A importância do ser humano
Santo Irineu (†202) dizia que “o homem é a glória de Deus”. Por isso, cada criatura humana é mais importante do que todo o Cosmos. Cada um de nós vale mais do que os quintiliões de estrelas... Nós somos “a meta de toda a criação”, a voz e a alma do universo. É por intermédio da pessoa humana que a matéria bruta, a planta silenciosa e o animal selvagem dão glória ao Criador.
Um grito de júbilo explodiu no universo quando a vida se tornou consciente, inteligente, dotada de vontade e liberdade. Podemos dizer, como o poeta, que o Cosmos “chorou” de alegria quando viu você surgir das mãos de Deus.
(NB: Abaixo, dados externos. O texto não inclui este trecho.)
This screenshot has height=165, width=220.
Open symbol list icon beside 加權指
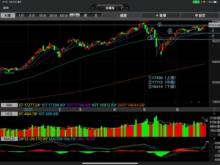(x=122, y=8)
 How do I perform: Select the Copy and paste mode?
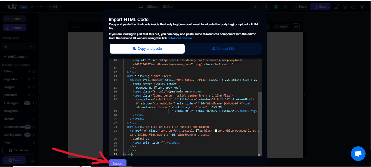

Depois de bilhões de anos de preparação, o Altíssimo nos formou para sermos reis do universo. Cada um de nós tem um lugar especial neste mundo, cada um tem uma missão a cumprir. Por isso não podemos nos arrastar como escravos. Cada homem, por mais sofrido que seja, sintetiza no seu ser todo o universo criado e dá glória ao Criador. Quando você foi gerado, de todos aqueles milhões de espermatozóides de seu pai, apenas um fecundou aquele óvulo bendito de sua mãe: daí nasceu você. Por isso, ninguém jamais será igual a você... porque o Criador trabalha com exclusividade. Não aceita repetir as Suas obras.
Entre os mais de seis bilhões de pessoas do Planeta, não há dois que tenham o mesmo código genético (DNA) ou as mesmas impressões digitais. Você é um indivíduo, isso quer dizer único, irrepetível, singular. Sua vida é única, não houve e não haverá outro igual a você na história deste mundo. Então, não podemos deixar de cumprir a missão que Deus nos confia nesta vida, pois isso é que a dignifica.
Em cada um de nós o Criador colocou Seus dons, Sua beleza, Seu amor, para sermos úteis aos outros neste mundo. São João Bosco dizia que “Deus nos colocou neste mundo para os outros”. E para viver isso, o Senhor chama cada um de nós a viver num estado de vida e numa atividade própria de acordo com nossas aptidões; é a nossa vocação.
O chamado de Deus à vocação
Vocação é chamado. E o primeiro chamado de Deus é para vivermos bem a nossa vida, desenvolvendo os talentos que Ele nos deu e os colocando a serviço dos outros. Para isso, é preciso viver de acordo com os valores do Todo-poderoso e não com os do mundo. Viver, sobretudo, o amor a todos; rejeitar o ódio, a inveja, a soberba, a omissão, o mau humor, o rancor, o ressentimento, a mágoa, entre outros. Por outro lado, saber sorrir para todos, desejar o bem a todos, fazer o bem a todos, ser bom como Deus é bom. Então a vida será valorizada.
A maioria é chamada a ser pai e mãe, esposo e esposa; então, vivam com intensidade esse sublime chamado de Deus. Viva intensamente para a família; ame o cônjuge “como Cristo amou a Igreja e se entregou por ela” (cf. Efésios 5,25) e gaste seu tempo com os filhos.
Outros são chamados à vida religiosa, para se entregarem totalmente a Deus; é como que uma oblação da vida para servir radicalmente ao Reino dos Céus. São aqueles que Jesus elogiou por terem a coragem de “se fazer eunucos por amor ao Reino” (Mateus 19,12).
Há também aqueles que não se casam, mas podem se dedicar a uma atividade nobre; solteiro ou casado, só o egoísta desperdiça a sua vida. Se o amor conduz à existência, a vida será grande.
Por isso, viva intensamente o presente, jamais aceite desvalorizar a sua vida ou se deixar sufocar pela baixa estima de si mesmo, pois você é um filho amado de Deus. O universo nos pertence, a vida nos foi dada, o céu é nossa herança. Aceite os seus limites, todos os temos, pois eles nos fazem humildes e pacientes. Se você não puder construir um belo palácio, construa uma acolhedora choupana. E viva sem medo, porque o Senhor ressuscitado caminha com você.